Do you find yourself facing the holidays fresh off a breakup? If so, the sound of sleigh bells jingling might just be causing you to break out in a cold sweat. And the smell of chestnuts roasting on an open fire might make you want to throw up a little. And even New Year's Eve seems daunting and you will do anything to avoid that countdown to the midnight kiss you won't be getting this year.
Let's be honest, facing the holidays without your sweetheart is probably one of the hardest things to do.
Here are 5 quick tips to get you through what may seem to be the slog of the holidays:
Focus on what you have
Keep in mind the holidays are a time to be thankful and feel gratitude. You may have lost your relationship, but don't take for granted the other things in your life that bring you happiness. Take stock of the good things in your life. Count your blessings. Whether it's your job, your health, your home or friends, find the things in life that bring you joy.
Spend time with friends and family (but set your boundaries)
There are other people than your ex in your life. People that love you and can be your biggest supporters. Make sure you take time out and accept the love and support of your closest friends and family this holiday season.
But also remember, some of these folks have the potential to be the biggest pains in the rear after a break up. So, in order to maintain your sanity, make sure you set some boundaries.
Consider setting some ground rules for off-limit questions related to your breakup. In addition, in case your mom can't resist or a friend of a friend continues to pry, have a prepared response to questions about your break-up. Here are some examples:
Question: "What happened??"
Answer: "It just didn't work out." (leave it at this and don't get into more detail)
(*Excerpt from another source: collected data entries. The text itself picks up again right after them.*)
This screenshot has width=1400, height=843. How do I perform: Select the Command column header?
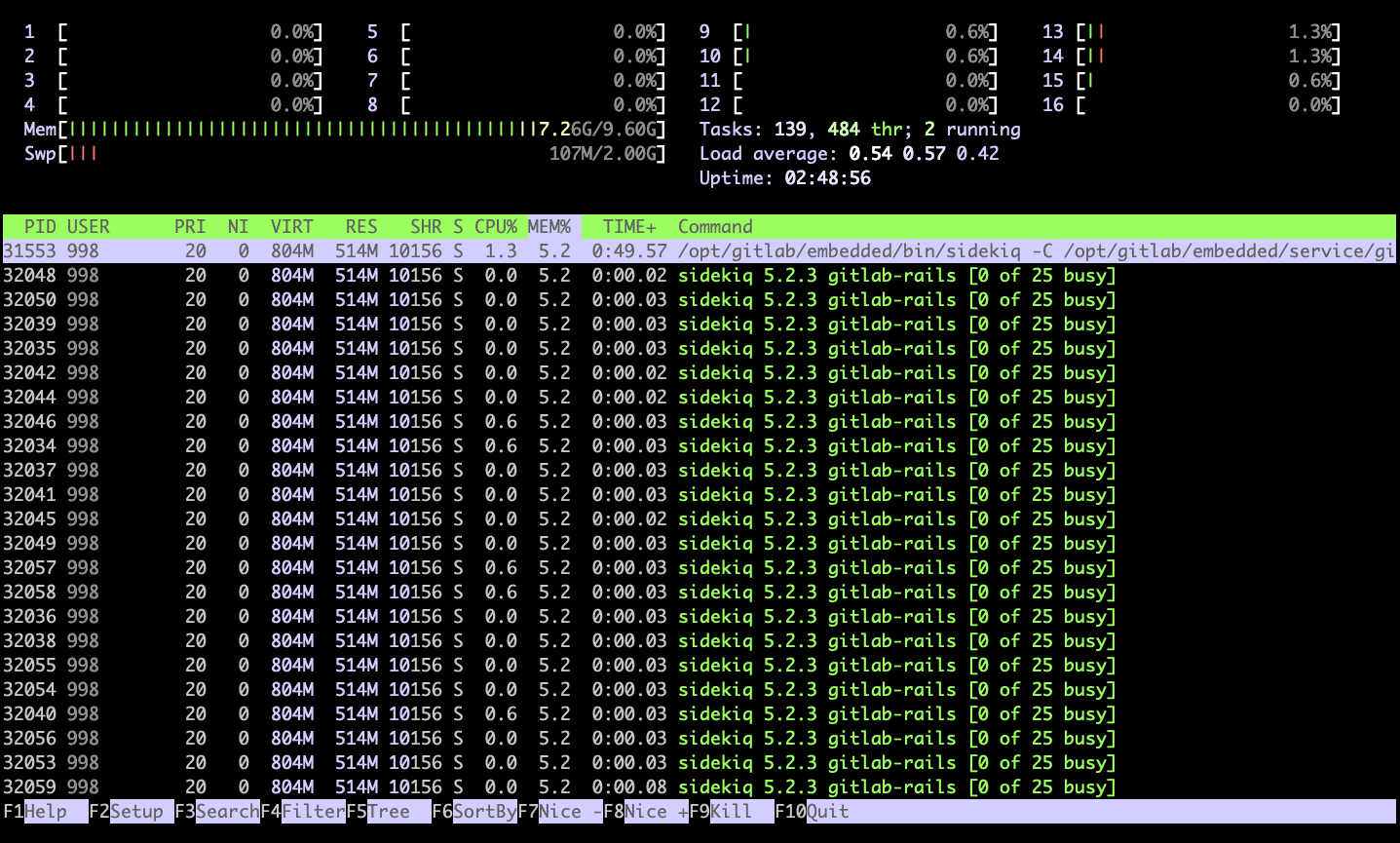pyautogui.click(x=715, y=227)
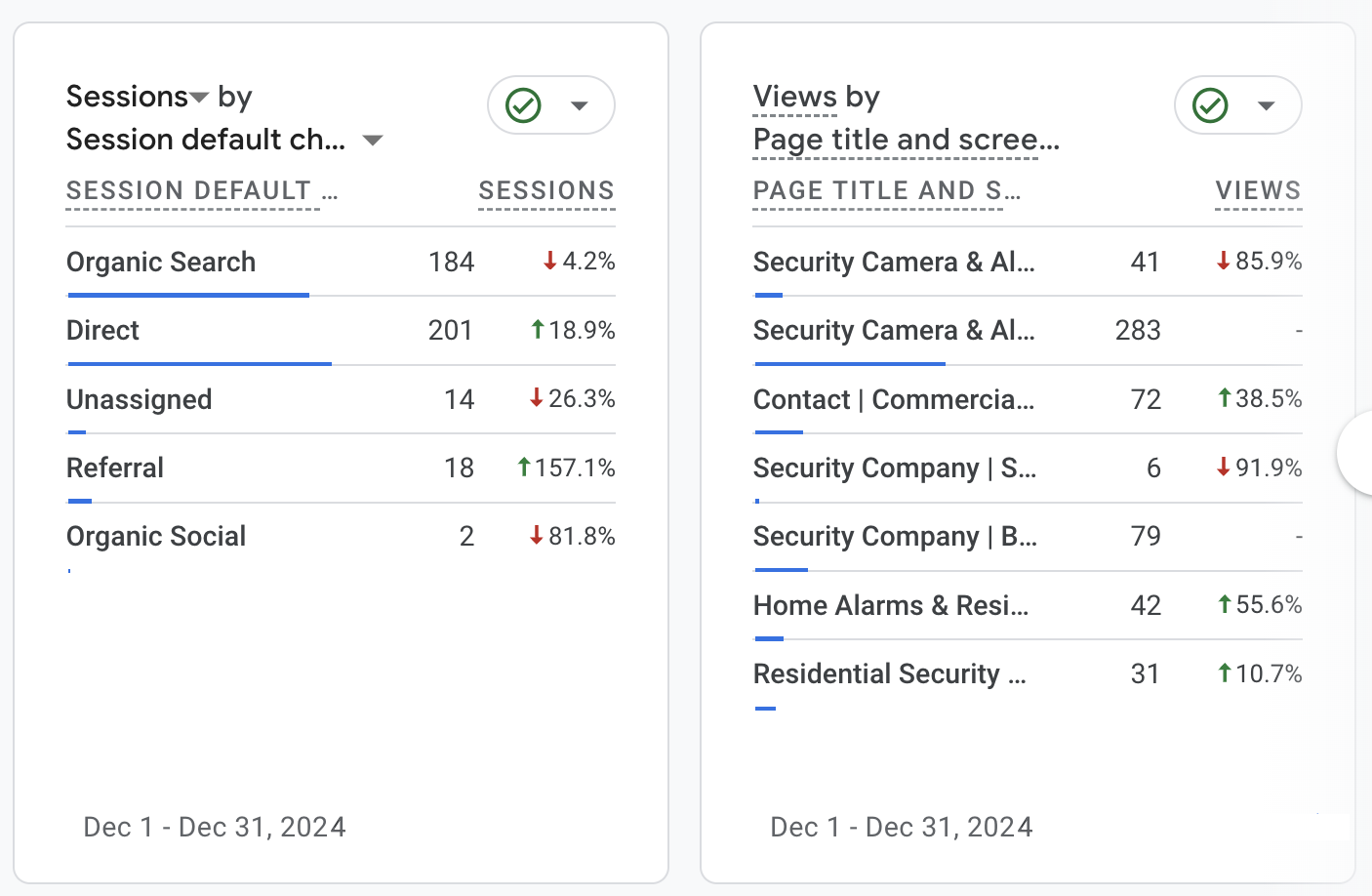Select the Referral channel row

(x=115, y=468)
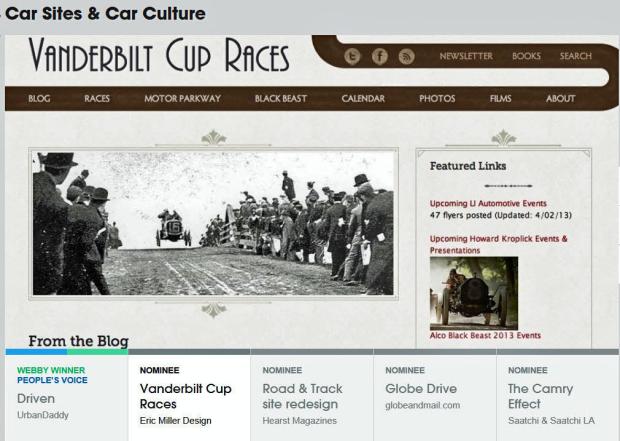
Task: Select the Road & Track nominee tab
Action: 312,395
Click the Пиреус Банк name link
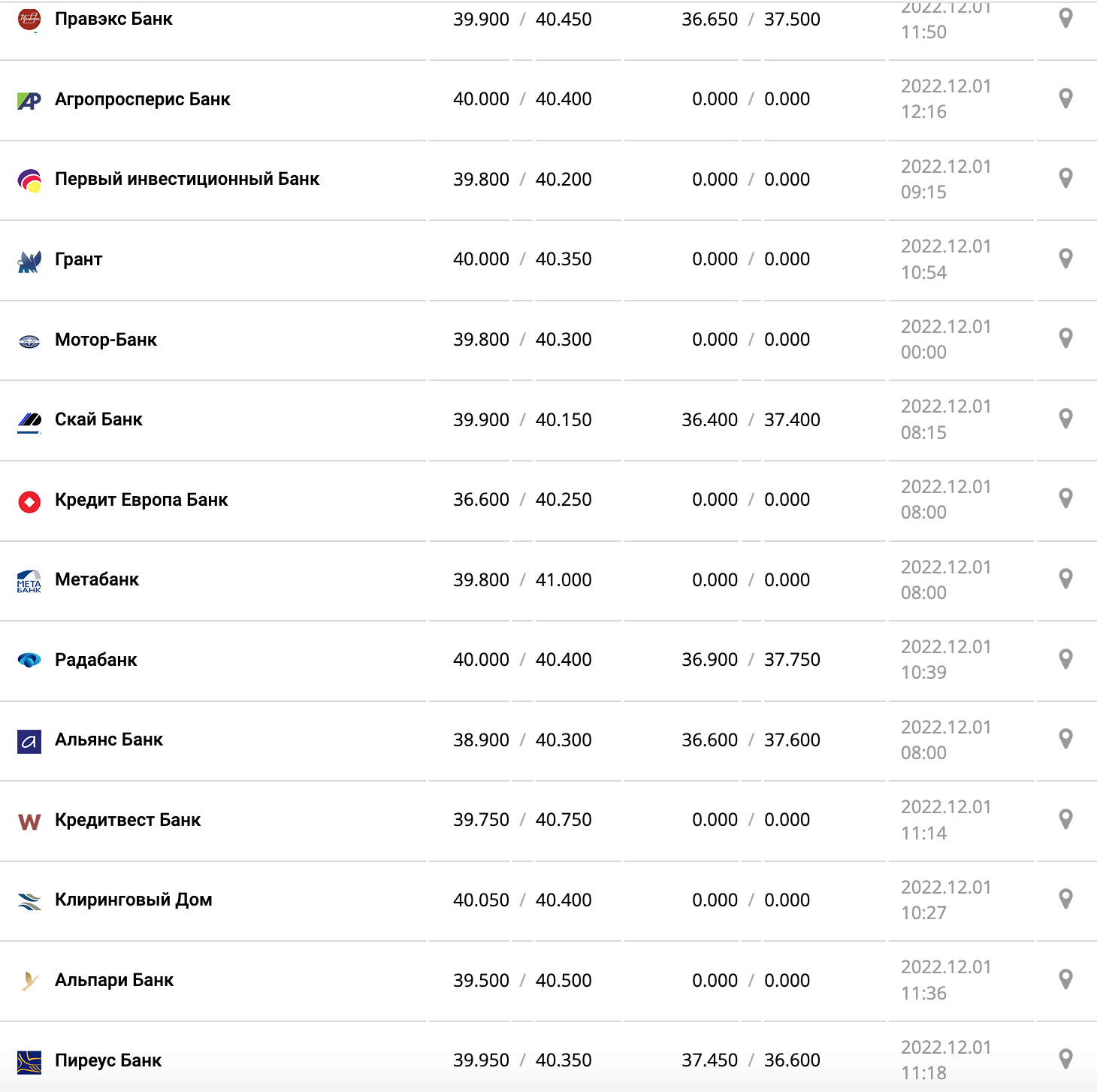 (108, 1061)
Question: "How are you doing [after your breakup]?"
Answer: "I will be ok. If you don't mind, I would rather talk about something else."
Question: "What are your plans?"
Answer: "Let's talk more about this later."
Come up with your own internal plan of how you will deal with these questions and your comfort level at holiday parties will rise.
Exercise and eat well
As tempting as it is, try to avoid the overindulgence of holiday cookies, candy, and cocktails. You will feel better if you can maintain a healthy diet and your waistline will thank you. Make time to hit the gym or better yet get outside (weather permitting) and enjoy some fresh air with a brisk walk, run or bike ride. Exercise has the added benefit of improving your mood so you can look at your situation with a better sense of objectivity, or at least help you calm down.
Volunteer or give back
Many charities welcome donations but you should also consider some hands-on volunteering. Find something you are passionate about or an organization you believe is doing good work and research how to get involved. If you aren't interested in volunteering for a charity, consider helping a neighbor by raking their leaves, shoveling snow or walking their pet.
Most importantly, take care of yourself
As I've mentioned before, whether you are devastated or relieved you may be a bit bewildered. Stop and take a deep breath. You need to take sufficient time to grieve, reflect, and accept, especially if this breakup is a divorce. You will eventually need to figure out when it is time to get back into the dating game.
Even if you don't believe it yet...tell yourself you are going to be OK. It may be terrifying to think about starting over, but you will get there.
In the meantime, don't be afraid to drink the eggnog.